→ **ОТРЫВОК**
Возвращались к части, брезжил рассвет. Как есть-то хотелось! Почувствовали запах кухни и уже представляли, как будем уплетать кашу за обе щеки. Но запах каши так и остался запахом. Навстречу вышел лейтенант Галясный с остатками своего подразделения: «Вам и нам командование приказало выбить немцев из деревни Катково!» Остатки обеих рот пошли в бой, для большей части моих друзей ставший последним.
Мирных жителей в деревне не было, наши снайперы успешно сняли часовых, которые охраняли спящих врагов. Мы брали один дом за другим, уничтожая фашистов. После первых выстрелов сладкий сон немцев и их «здоровый образ жизни» потерпели крушение. Началась ожесточённая перестрелка. На моих глазах гибли товарищи. Приказ был почти выполнен, только из последнего дома строчили немецкие автоматы. Крайне необходимо было уничтожить врага в той избе...
Я подполз к дому под огнём. Страха не было, я полз и думал только о том, чтобы не ранили раньше времени, чтобы успеть поразить врага. Почему-то был уверен, что не погибну: я уже писал, что с детства чувствовал над собой покров. Может, это были молитвы родных и близких, может, мой маленький ангелочек, братишка Вова, молился обо мне. Но покров этот я ощущал точно.

→ **ПОКАЗАННЫЕ ЗАПИСИ**
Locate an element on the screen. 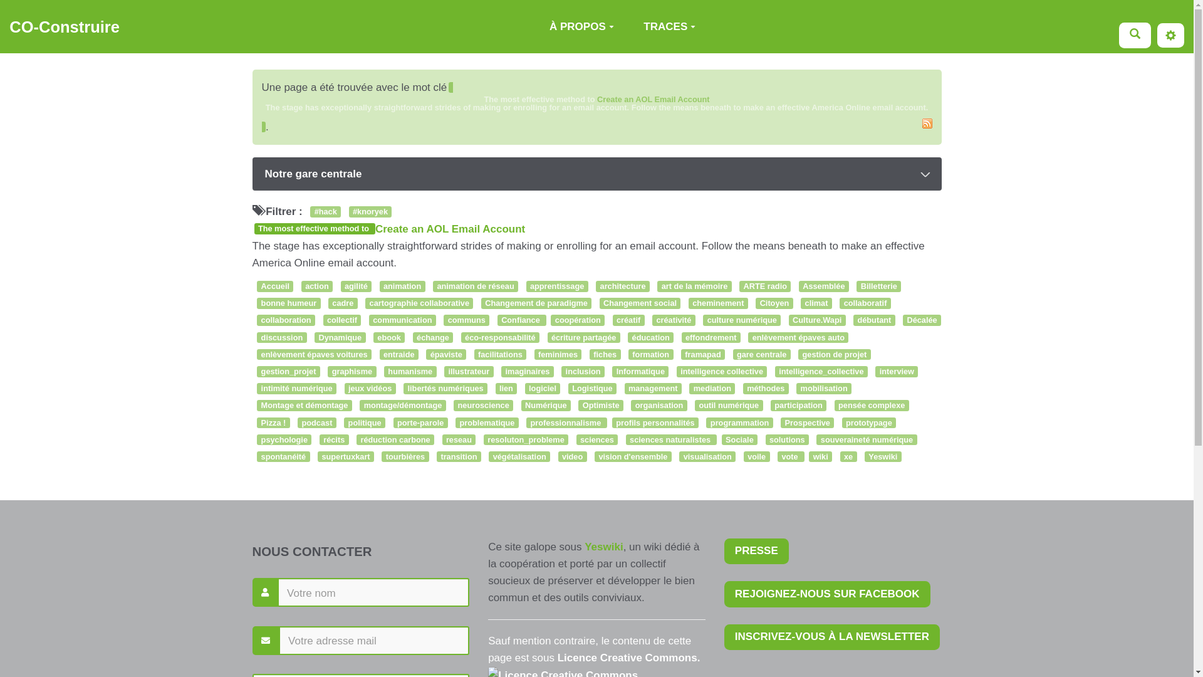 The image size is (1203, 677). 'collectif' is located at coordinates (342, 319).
==
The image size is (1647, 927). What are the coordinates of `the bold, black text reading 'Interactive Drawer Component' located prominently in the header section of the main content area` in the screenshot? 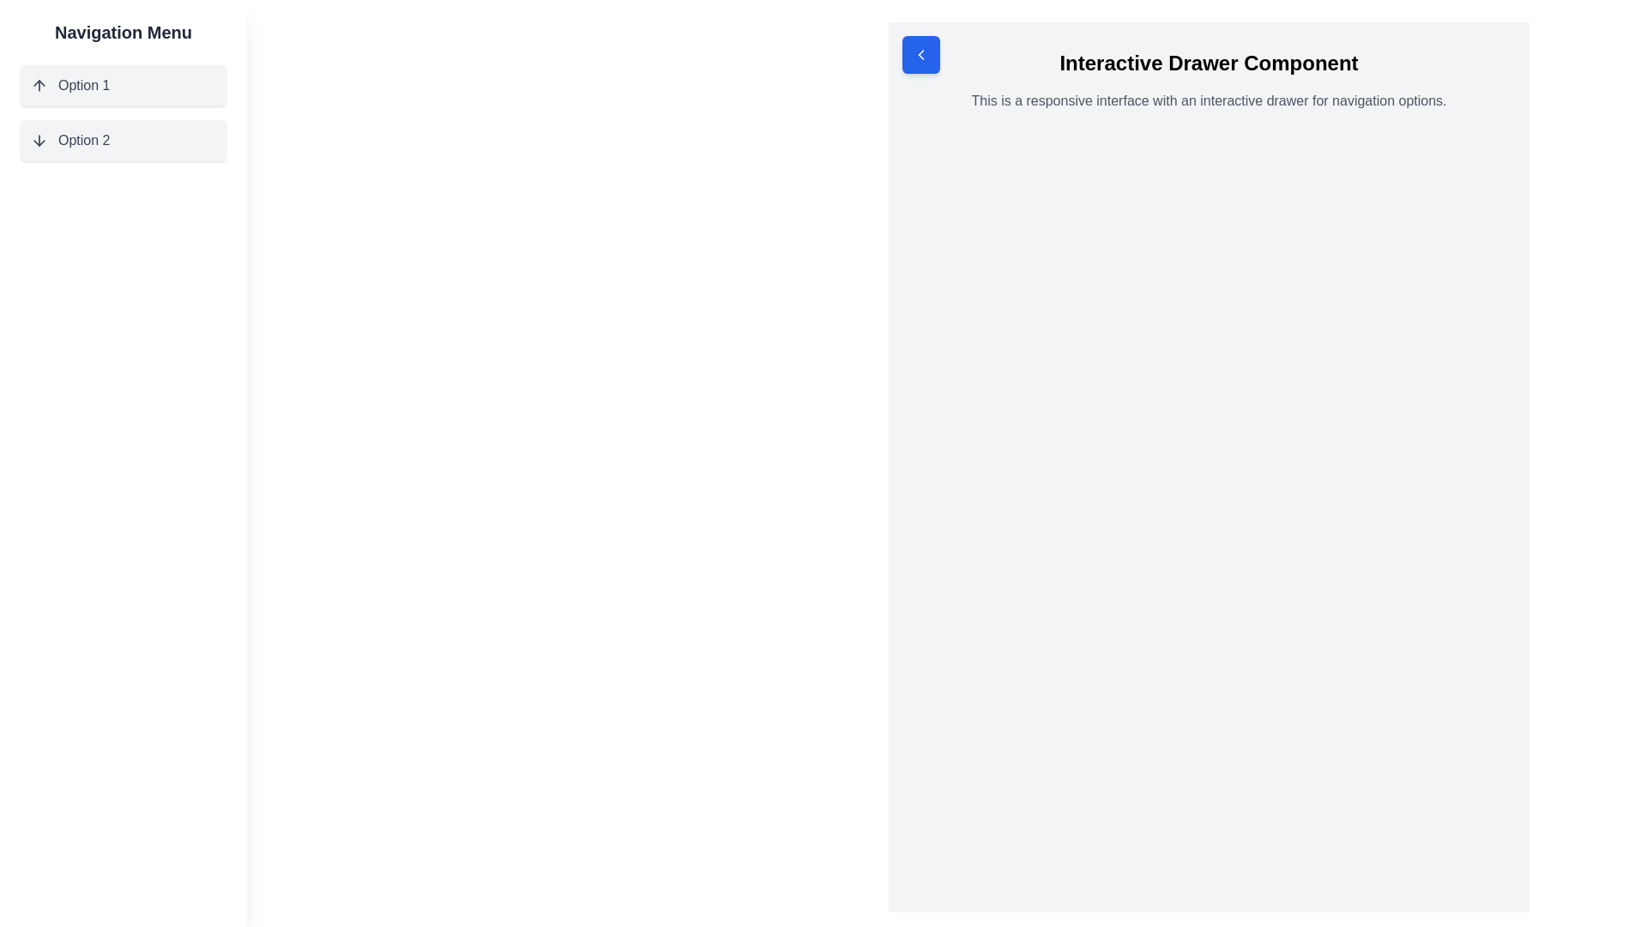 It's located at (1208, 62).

→ **УСЛОВИЕ ЗАДАНИЯ**
Перепишите дословно часть отрывка о бое за деревню Катково, начав с места, где стоят слова «Я подполз к», и остановившись после слов «я ощущал точно.».

→ **РЕШЕНИЕ ЗАДАЧИ**
Я подполз к дому под огнём. Страха не было, я полз и думал только о том, чтобы не ранили раньше времени, чтобы успеть поразить врага. Почему-то был уверен, что не погибну: я уже писал, что с детства чувствовал над собой покров. Может, это были молитвы родных и близких, может, мой маленький ангелочек, братишка Вова, молился обо мне. Но покров этот я ощущал точно.